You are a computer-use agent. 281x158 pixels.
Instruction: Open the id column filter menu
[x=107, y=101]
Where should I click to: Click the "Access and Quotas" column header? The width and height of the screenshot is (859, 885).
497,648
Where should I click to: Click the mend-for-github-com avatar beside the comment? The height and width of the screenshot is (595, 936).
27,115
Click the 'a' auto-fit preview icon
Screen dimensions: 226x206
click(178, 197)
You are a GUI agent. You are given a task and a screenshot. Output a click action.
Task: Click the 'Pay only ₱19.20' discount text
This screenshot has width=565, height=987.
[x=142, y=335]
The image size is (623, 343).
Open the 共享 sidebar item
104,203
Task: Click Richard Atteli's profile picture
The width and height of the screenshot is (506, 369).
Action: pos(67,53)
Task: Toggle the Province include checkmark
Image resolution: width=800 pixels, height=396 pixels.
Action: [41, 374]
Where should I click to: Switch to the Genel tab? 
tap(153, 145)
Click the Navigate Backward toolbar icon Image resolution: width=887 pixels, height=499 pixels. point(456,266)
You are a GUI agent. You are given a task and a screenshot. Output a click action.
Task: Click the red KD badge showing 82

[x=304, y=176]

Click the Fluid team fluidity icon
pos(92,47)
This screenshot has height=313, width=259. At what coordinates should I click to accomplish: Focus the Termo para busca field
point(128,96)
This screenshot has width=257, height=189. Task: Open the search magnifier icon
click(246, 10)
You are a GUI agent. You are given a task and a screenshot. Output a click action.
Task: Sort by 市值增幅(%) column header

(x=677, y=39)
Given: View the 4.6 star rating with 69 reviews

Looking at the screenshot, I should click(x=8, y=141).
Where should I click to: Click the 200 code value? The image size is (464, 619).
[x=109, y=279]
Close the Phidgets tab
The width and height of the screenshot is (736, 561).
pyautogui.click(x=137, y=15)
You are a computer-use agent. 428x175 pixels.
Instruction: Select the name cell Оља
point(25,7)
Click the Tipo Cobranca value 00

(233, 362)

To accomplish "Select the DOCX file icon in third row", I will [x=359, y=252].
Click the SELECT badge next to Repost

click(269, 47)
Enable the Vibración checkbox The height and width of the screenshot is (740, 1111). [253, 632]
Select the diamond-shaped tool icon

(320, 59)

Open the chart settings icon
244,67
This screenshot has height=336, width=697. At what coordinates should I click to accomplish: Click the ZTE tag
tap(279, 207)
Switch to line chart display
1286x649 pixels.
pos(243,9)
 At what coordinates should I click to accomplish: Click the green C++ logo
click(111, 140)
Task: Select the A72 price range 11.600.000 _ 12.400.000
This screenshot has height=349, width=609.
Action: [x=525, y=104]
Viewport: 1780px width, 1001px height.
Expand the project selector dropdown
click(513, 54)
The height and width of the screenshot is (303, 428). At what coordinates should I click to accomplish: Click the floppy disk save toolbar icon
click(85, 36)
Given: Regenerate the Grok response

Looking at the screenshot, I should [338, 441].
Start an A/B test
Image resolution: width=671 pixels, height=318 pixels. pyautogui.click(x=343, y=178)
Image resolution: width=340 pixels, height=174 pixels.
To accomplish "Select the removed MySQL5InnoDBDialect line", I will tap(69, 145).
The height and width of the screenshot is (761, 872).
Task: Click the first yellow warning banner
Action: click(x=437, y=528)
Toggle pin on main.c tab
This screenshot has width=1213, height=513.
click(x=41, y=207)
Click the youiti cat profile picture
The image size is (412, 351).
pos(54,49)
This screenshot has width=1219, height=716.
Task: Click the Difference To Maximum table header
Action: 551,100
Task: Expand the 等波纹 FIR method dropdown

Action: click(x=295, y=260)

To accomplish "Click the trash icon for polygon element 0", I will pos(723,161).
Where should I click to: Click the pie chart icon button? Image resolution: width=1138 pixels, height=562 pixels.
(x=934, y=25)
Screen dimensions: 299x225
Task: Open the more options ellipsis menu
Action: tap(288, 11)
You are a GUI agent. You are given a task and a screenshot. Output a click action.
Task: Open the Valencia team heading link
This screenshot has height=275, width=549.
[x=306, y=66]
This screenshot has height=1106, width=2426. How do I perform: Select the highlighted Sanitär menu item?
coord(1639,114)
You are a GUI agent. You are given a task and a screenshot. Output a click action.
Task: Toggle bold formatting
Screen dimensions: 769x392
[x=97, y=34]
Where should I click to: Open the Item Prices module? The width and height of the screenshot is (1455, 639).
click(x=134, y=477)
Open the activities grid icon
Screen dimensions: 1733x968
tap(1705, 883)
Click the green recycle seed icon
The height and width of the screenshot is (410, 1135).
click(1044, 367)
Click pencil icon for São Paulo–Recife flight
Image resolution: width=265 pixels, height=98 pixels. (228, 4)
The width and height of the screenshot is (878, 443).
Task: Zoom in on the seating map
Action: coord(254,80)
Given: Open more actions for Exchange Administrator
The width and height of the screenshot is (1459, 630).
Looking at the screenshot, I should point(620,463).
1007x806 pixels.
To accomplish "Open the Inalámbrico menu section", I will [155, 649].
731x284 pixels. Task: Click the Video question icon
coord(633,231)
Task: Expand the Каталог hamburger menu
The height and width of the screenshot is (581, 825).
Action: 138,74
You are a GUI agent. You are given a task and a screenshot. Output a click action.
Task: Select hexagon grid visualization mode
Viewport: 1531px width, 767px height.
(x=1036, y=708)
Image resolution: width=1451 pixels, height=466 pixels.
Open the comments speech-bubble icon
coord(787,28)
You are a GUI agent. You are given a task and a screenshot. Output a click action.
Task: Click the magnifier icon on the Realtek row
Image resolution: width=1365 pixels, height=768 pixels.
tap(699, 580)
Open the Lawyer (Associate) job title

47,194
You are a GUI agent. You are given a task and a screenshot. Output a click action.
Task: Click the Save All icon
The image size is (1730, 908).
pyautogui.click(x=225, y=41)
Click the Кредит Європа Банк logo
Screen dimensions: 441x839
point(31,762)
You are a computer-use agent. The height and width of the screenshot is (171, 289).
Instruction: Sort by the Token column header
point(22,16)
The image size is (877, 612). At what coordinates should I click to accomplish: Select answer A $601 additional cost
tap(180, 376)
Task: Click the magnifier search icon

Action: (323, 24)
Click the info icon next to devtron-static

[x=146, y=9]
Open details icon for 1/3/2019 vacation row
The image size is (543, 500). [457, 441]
- - -
* [What you will do]: The answer must be every line from the records above that contains the word "Toggle", copied in full.

* [Written answer]:
Task: Toggle the Province include checkmark
Toggle pin on main.c tab
Task: Toggle bold formatting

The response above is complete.